In February 1993, Dauphin unveiled the DTR-1 (an abbreviation of Desktop Replacement-1), a touchscreen palmtop PC weighing 2.5 lb, measuring 9 by 5 by 1.5 in, and running Cyrix's Cx486SLC microprocessor and Microsoft's Windows for Pen Computing operating system. The DTR-1 can be used as a more standard subnotebook by placing it within its carrying case, which also houses the computer's included keyboard, or it can be used like a PDA sans keyboard. IBM signed a contract with Dauphin to manufacture the DTR-1 in unused production facilities in Austin, Texas, in May 1993. Hewlett-Packard provided the DTR-1's hard disk drive, which were Kittyhawk microdrive units measuring 1.3 inches in diameter (as opposed to the 2.5-inch diameter drives used in most laptops of the time). The DTR-1 was released in mid-1993 to tepid sales and mixed reviews from technology journalists, who complimented its small stature but found the hardware underpowered and the small keyboard cumbersome to use.

Dauphin incurred significant losses in 1994—by August 1994 the company had raked up $37.1 million in losses in the prior fiscal quarter, while sales plummeted 84 percent to $651,090 in the same quarter, down from $4.2 million from the same period in the previous year. After having lost their contract with the Department of Defense and saddled with debt to IBM, in August 1994 the company laid off about 14 of its 55 employees, and in early January 1995 Dauphin filed for Chapter 11 bankruptcy. The company's remaining employees were laid off, and the company's warehouse was shuttered, as the company became entrenched in bankruptcy court proceedings.
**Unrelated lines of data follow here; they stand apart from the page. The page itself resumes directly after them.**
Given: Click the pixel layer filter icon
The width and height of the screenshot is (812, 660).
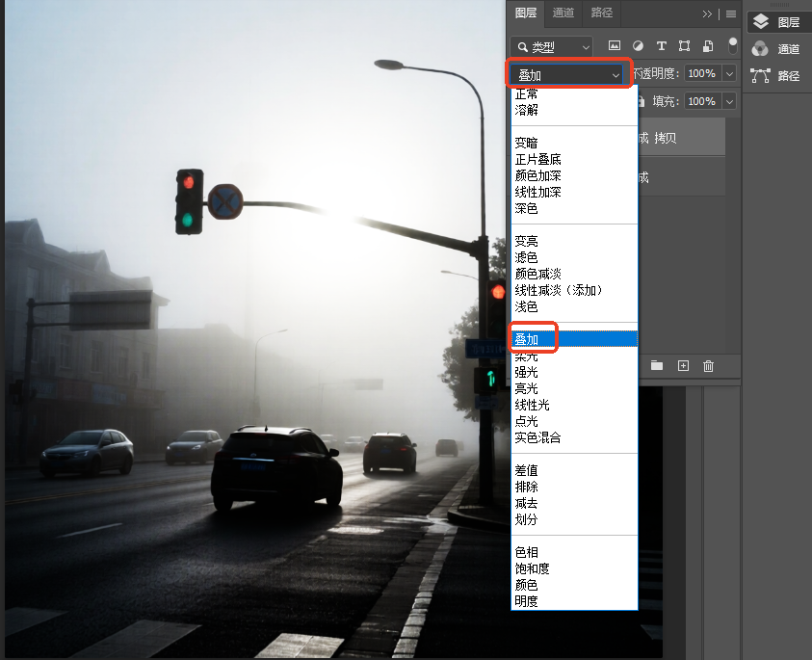Looking at the screenshot, I should [615, 45].
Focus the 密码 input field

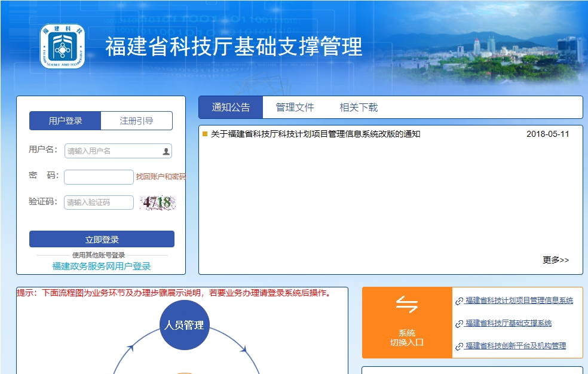(x=99, y=177)
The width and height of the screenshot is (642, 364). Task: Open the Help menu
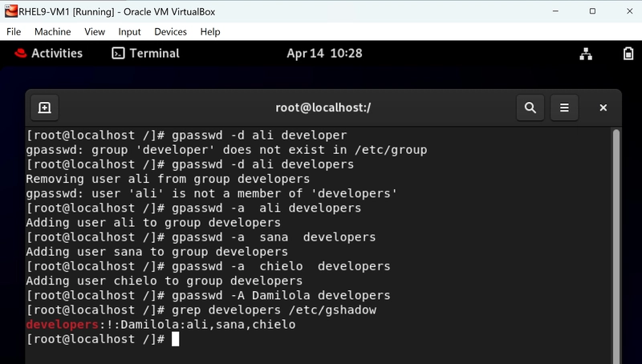(210, 31)
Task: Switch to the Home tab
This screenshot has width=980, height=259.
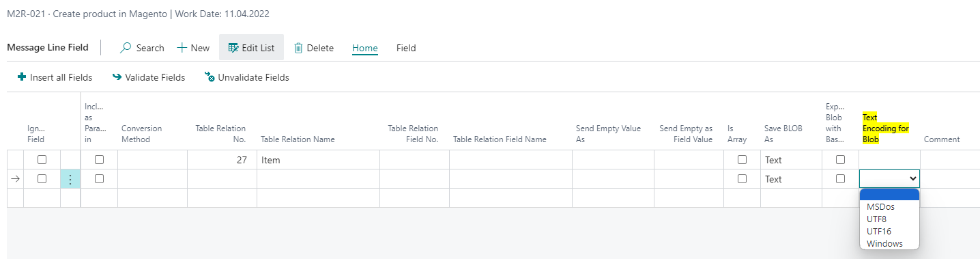Action: [365, 48]
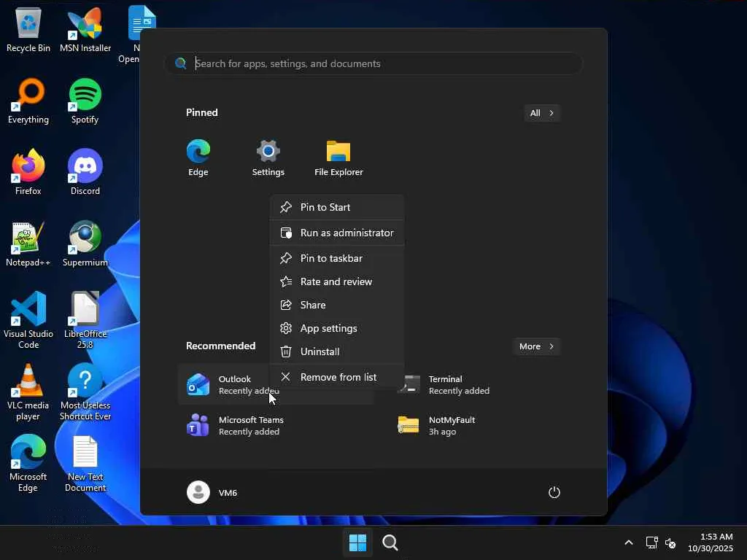Click the Start menu search field
The height and width of the screenshot is (560, 747).
click(x=379, y=63)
In February 1995, Kevin Koy (formerly the head of VictorMaxx, a seller of virtual reality equipment) and several other investors bought out $750,000 of Dauphin's $40 million debt to IBM and planned a takeover of Dauphin, with Yong set to retain 15 percent ownership of the company as both gratuity and to help his case in bankruptcy court. Yong was then replaced by Andrew Kandalepas as CEO of Dauphin. Although the investors opened up temporary offices in Chicago and rehired many of Dauphin's employees lost to the bankruptcy filing in January 1995, the presence of Yong in the company premises proved thorny for both the rehired employees and the new investors, who claimed they had to keep quiet when making price quotes to outside vendors for fear of reprimand from Yong. As relations deteriorated, Yong threatened to sell his shares of the company, putting Dauphin's planned second initial public offering at risk of being dashed by the SEC. By October 1995, Yong made a truce with the investors to withhold selling shares in the company for two years, in exchange for receiving $140,000 for a portion of his 15-percent stake. Sometime between then and March 1996, Kandalepas bought out Koy and company's stake in the company for roughly $3 million of Kandalepas' own money and that of other Greek-American immigrant businessmen with whom he had forged relationships. Through the efforts of Kandalepas, in March 1996, Dauphin finally emerged from Chapter 11 bankruptcy.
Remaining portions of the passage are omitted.